Tuttavia, gli “avvisi” prevedono una clausola di dissolvenza, che è una tecnica cinematografico-politica per tenere ancora tutto in sospeso: la clausola permette all’appaltatore in qualunque momento di non procedere alla seconda fase dell’operazione, cioè all’assegnazione vera e propria dei lavori. E l’eventuale stop determinato dal venir meno della volontà politica di procedere avverrà senza che l’appaltatore o lo Stato debbano pagare penali. La clausola non è una novità, in quanto prevista dal codice unico degli appalti francese, ma ora viene apertamente menzionata nelle lettere scambiate tra Conte e la società Telt.

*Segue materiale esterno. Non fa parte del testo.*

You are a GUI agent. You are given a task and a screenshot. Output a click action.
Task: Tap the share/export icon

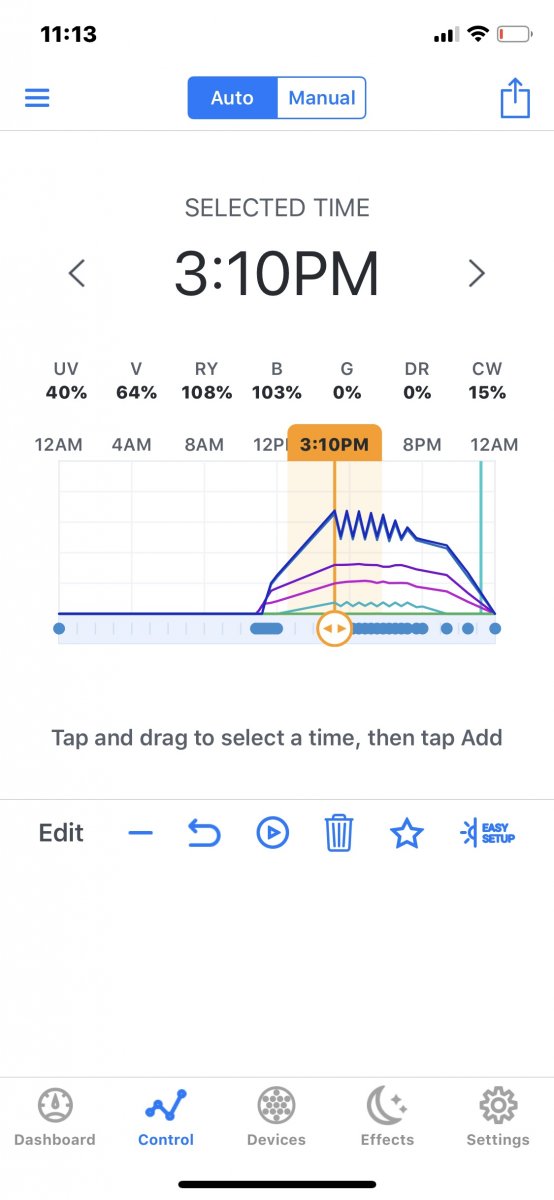tap(514, 97)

La seconda fase fino a ieri era automatica; adesso invece dovrà essere avallata dai due governi entro sei mesi. In questi 180 giorni Conte intende ridiscutere con Parigi e Bruxelles l’intero progetto alla luce del prospetto costi-benefici. In sintesi, la procedura per i lavori procede come prima senza rinunciare ai finanziamenti europei, ma entro fine settembre sulla Tav resta pendente una spada di Damocle. La Tav va avanti senza che vengano presi impegni irreversibili. Dopo le vacanze il problema oggi nascosto sotto il tappeto si riproporrà. Alla luce del risultato elettorale e delle condizioni dell’economia italiana, Lega e 5 Stelle dovranno arrivare a una decisione. Per ora, i due partiti si accontentano di svelenire temporaneamente il clima e di spacciare, ognuno al proprio elettorato, un rinvio pasticciato come una clamorosa vittoria.
Di Maio ha portato a casa un semestre in cui ridiscutere il progetto Tav, come previsto dal contratto di governo. Sarà un cavallo di battaglia nella campagna elettorale pentastellata verso le europee. Per Salvini invece il risultato è che le procedure non vengono interrotte e che i 300 milioni di Bruxelles sono salvaguardati. Se nei prossimi mesi faticherà a trovare un accordo con Di Maio, il ministro dell’Interno userà i risultati del 26 maggio come una sorta di referendum pro-Tav, e potrà anche forzare la mano favorendo una consultazione popolare in Piemonte ed eventualmente facendo votare in Parlamento (a larghissima maggioranza) una mozione a sostegno dei lavori.
Chi vince? Nessuno, al momento. Ma se fosse un incontro di pugilato (cosa per certi versi molto verosimile), questa ripresa si chiuderebbe con una vittoria ai punti dei 5 Stelle che ottengono un rinvio e una sostanziale promessa di ridiscutere il piano.